Figure 1 is a transparent top view of an electronic wheel truing indication instrument G, that can measure accurate the misalignment of a bicycle wheel or other (spoked) wheel when in contact with a rotating wheel rim (1) that is more or less severely bent out of the (intended) plane of the rim. The electronic wheel truing indicating instrument can be mounted by means of a holder on a truing stand or even on the bicycle frame for centering and alignment of the rim. A housing (2) comprises the optoelectronic linear position sensor (3) provided herewith as sensing element, that in this embodiment is mounted on a printed circuit board ("PCB") (4), and which is configured for converting the position of the rim with respect to a pre-established zero position ("0"-value) or another reference value in a digital or analogic measure. The measured value that may be indicative of a misalignment error of the wheel and that can be positive and/or negative is shown on an optional display e.g. a bar graph array (5). Displaying can be done even when the wheel rotates fast. The tool can preferably be turned on and off by means of a slide switch (6) or some other switch.

The position of the rim relative to the sensor is transmitted as a linear travel to the position sensing element (3) by a guide wheel (7) that is mounted on top of a pick-up lever (8). The guide wheel may be made of hard plastic and/or another substantially incompressible material that prevents damage to the rim and provide accurate position determination. The pick-up lever (8) is pivotally mounted to the housing (2), here on a base plate (9) connected to the latter. The lever (8) is connected to a moving part of the position sensor (3), here by means of a follower pin (10). A spiral spring (11) as part of the position sensor pushes the guide wheel against the rim, but another resilient element in the sensor (3) and/or elsewhere in the instrument may be suitably provided as well. The stroke of the lever may be limited by a mechanical stop (12) in one or both directions of travel (see dashed arrows), here realised by two pins (12). A zero position can be established by fixing the truing indicating instrument in the holder at a distance to the rim associated with a predetermined value, e.g. "0", on the display (5).

Figure 2 shows suitable mounting positions of the electronic truing indicating instrument G on a bicycle fork (13) for measuring the misalignment for radial and lateral errors in the wheel rim (1). Here, two instruments G are shown but they may be integrated in a single device and/or be mounted on the same side of the wheel. A bar graph array (5) indicates the value of the misalignment error, positive or negative, with respect to a "0" position which is previously established. For a better readability of small misalignment errors the measured signal can be amplified.
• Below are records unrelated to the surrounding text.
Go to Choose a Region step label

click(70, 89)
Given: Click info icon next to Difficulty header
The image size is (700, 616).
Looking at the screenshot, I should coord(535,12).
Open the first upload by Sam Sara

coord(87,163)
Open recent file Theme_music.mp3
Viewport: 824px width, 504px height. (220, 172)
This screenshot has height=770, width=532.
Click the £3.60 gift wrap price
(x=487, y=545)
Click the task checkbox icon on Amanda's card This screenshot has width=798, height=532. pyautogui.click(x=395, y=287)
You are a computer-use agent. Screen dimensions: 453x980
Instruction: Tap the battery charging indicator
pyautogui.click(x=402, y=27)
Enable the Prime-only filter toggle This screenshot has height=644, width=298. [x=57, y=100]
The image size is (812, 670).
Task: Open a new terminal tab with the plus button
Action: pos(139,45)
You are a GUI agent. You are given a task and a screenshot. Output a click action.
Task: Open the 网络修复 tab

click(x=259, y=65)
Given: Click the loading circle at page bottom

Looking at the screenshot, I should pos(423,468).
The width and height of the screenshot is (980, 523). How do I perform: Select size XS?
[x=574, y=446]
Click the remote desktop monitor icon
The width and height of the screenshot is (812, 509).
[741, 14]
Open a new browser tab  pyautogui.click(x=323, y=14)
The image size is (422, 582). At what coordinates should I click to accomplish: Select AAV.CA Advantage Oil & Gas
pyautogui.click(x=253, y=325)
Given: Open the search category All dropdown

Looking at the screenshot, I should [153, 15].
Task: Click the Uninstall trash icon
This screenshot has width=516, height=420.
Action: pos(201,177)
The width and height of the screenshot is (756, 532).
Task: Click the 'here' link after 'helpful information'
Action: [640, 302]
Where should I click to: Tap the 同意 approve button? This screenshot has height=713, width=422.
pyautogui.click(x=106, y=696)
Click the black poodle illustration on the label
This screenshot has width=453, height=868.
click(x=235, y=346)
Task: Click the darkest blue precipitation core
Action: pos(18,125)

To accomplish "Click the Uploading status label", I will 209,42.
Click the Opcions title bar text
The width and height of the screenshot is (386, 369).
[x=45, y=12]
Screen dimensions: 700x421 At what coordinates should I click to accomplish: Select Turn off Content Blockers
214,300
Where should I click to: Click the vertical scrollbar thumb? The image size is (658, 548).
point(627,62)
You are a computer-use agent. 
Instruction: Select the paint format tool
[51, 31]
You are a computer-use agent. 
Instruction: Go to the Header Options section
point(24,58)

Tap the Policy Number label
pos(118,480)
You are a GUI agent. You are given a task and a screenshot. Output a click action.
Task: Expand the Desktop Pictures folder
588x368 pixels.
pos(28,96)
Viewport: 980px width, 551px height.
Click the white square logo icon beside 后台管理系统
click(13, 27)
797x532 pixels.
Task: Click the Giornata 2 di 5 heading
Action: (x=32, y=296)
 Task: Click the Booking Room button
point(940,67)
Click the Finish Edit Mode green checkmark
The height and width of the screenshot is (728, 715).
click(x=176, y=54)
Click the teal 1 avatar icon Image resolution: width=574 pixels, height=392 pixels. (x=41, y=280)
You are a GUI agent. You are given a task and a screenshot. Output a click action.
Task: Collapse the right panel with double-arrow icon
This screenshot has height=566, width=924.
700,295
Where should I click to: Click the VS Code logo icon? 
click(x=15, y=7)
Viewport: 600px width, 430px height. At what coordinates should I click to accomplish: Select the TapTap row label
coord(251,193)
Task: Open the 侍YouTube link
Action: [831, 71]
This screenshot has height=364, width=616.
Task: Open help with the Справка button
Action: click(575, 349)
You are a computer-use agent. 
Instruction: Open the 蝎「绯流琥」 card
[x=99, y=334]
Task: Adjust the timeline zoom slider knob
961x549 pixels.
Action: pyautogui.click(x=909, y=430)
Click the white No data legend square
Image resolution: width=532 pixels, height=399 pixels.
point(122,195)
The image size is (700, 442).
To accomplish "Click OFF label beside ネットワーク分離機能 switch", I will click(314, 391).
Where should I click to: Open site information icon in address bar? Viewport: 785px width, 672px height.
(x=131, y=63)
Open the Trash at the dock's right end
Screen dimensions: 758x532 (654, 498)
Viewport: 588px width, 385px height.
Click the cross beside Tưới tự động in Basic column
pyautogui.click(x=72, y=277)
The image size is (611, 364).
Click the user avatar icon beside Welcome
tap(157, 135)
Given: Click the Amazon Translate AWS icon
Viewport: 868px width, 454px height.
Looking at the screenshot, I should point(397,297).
With the knob (14) on top of the housing the measurement sensitivity can be adjusted, e.g. by changing the gain of an amplifier, but other adjustment controllers may be provided.

Figure 3 is a perspective and transparent view of the optoelectronic linear position sensor (3) showing the inside of the sensor. The sensor (3) comprises an aperture stop (15), an IR-LED as a light source (16) and two light detectors (photodiodes in practice). One photodiode (17) serves as a feedback for the control of the light intensity, the other (18) serves as a transducer for measuring the amount of incident light through the aperture which is a measure of the position of a target object. These components are shown mounted in an exemplary small oblong closed box B. The aperture stop (15) is flexible, here being created by a thin metal or plastic strip that is bent in a square or curved U-shape (23) extending out of the box B and forming a target (19). The ends of the legs of the U-shape (23) are each provided with three creases (24) at a defined distance. By folding the strips at the creases (24) in a V-form, two opposite and symmetrical moving isosceles triangles (25) are formed, forming the aperture stop (15) proper. The end-side (26) of each triangle is fixed to the sides (27) of the box. In order to prevent distortion of the measurement by ambient light entering the box, the legs of the U-shape are passing the front side through fitting openings, here narrow slots, possibly provided with resilient lips or the like to prevent light leaking in. One or more sections of the walls and the parts of the aperture stop inside the box B may be covered with a matte, absorbing and/or nonreflecting dark paint to reduce or prevent reflection and scattering of the light beam of the light source in an undesired direction, which might lead to a distortion of the amount of light that falls on the first light detector and cause a measurement error.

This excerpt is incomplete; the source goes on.